New memoir tells of family’s life in China
Shanghai-born Cultural Revolution survivor Qin Sun Stubis, 63, has a story to tell. It’s about her ancestors, who survived the Great Chinese Famine, historic upheavals, generations-old family curses, demeaning traditions and the Communist-led government.
Qin, as she prefers to be called, describes her family’s often tumultuous times in a new memoir, Once Our Lives: Life, Death and Love in the Middle Kingdom.
“It covers four generations of Chinese women — my family’s struggle to survive,” she said in a recent interview with the Beacon.
Officials twice jailed Stubis’ father, once “for the ‘crime’ of using the wrong words,” she said. He headed the equivalent of a worker’s union, she said. Her mother was left to raise four daughters alone, selling precious family heirlooms to survive.
In the book, Qin describes her upbringing in a shantytown, and how she managed to leave China and arrive in the U.S.
Qin had graduated from the Shanghai Institute of Foreign Languages with bachelor’s degrees in English and 19th-century English literature. Because her English was excellent, Qin worked as a government translator for visiting dignitaries.
She wanted to continue her studies in the U.S., and was able to contact Sen. John McCain through friends. “He wrote a letter on my behalf,” Qin said, which led to a student visa for graduate work in English at the University of Arizona.
So, at age 29, “with two suitcases and a dream of opportunity,” she recalled, as well as her love of English literature, Qin departed her birthplace for her adopted homeland.
After Arizona, Qin lived for some 20 years in Great Neck, Long Island. Along the way, she became a U.S. citizen and married Mark Stubis, then chief communications officer for American Humane, an animal welfare organization.
In 2011, his career brought them to Bethesda, Maryland, with their two teenage children: a son, Keaton (now 29) and daughter, Haley (now 24).
Qin began writing Once Our Lives while her children young, stealing moments at their swim practice to write in spiral notebooks. The book took some 20 years to complete. In June, the 350-page paperback was published by Toronto-based Guernica World Editions.
At a June reading from the book at Politics & Prose in Washington, D.C., Qin said she was compelled to write down her ancestors’ stories.

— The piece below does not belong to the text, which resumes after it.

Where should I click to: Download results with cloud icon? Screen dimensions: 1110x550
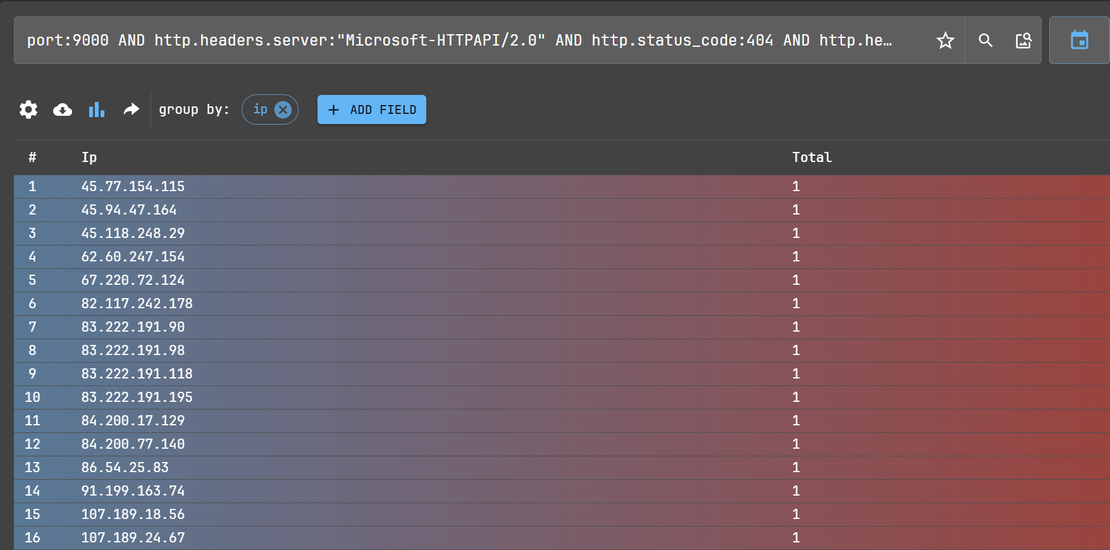click(x=62, y=110)
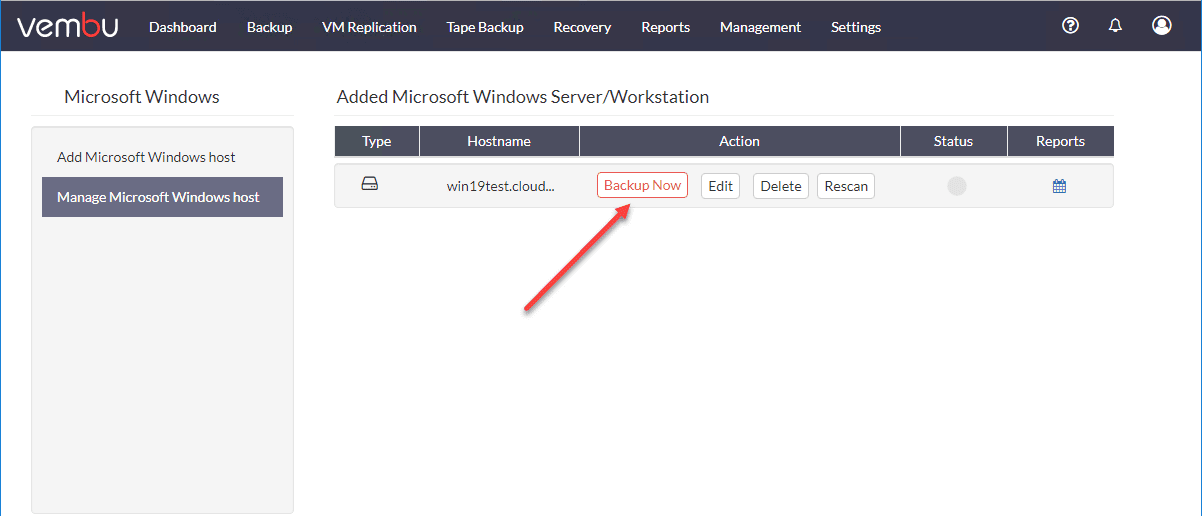This screenshot has width=1202, height=516.
Task: Open the Reports menu in navigation bar
Action: point(666,27)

“All the characters in the book, they were the writers. I was the messenger,” she told the audience of more than 50 people.
Learning to tell stories
Qin’s love of writing began when she was a child.
“I learned early in life about the power of words,” she writes in the book. “Shunned as political pariahs by family, neighbors and friends, my family and I sustained ourselves with stories of adventure and past glory.
“Later, with the help of a borrowed radio, an eccentric British teacher, and a lucky assignment as a library assistant, l discovered and fell in love with Western literature, committing to memory the strange but beautiful sounds of Keats, Wordsworth and Lincoln,” particularly the 16th president’s Gettysburg Address.
As Qin explains on her website, her mother would tell her and her sisters stories every night before bed. “The four of us would listen to our mother, an aspiring actress in the early days of Asian theater, recount colorful tales of pirates, prophesies, fortunes won and lost, babies sold in opium dens.”
A hope for peace
For the past 15 years, Qin has written a monthly column for the Santa Monica Star newspaper. (A friend recommended her to the publisher, who was searching for new ideas for the paper.)
Her column, called “Reflections from the East,” covers “life on the East Coast, Asian culture, translations, Chinese lives in China, recipes for Chinese food, world events, goings-on in D.C., etc.,” she explained.
Qin was able to return to Shanghai several times to see and say goodbye to her parents, but she hasn’t been back for more than a decade. Her sister in Shanghai, and her parents, who died 20 years ago, “are all in my heart,” Qin said.
“I miss seeing my sister, who still lives there, and I would like to visit the cemetery where my parents are buried,” Qin said.
Qin, who refers to herself as Chinese-American, hopes the U.S. and China will “find ways to understand each other and improve relations,” she said.
“I do feel that the United States and China will always be different countries, but they still can work things out” on the diplomatic and humane fronts.
At her book talk last month, Qin urged others in the audience to tell their family history, too.
“If you have a story, write it,” she said. “No matter how hard it is.”
Once Our Lives is available at Amazon, Politics & Prose and other bookstores.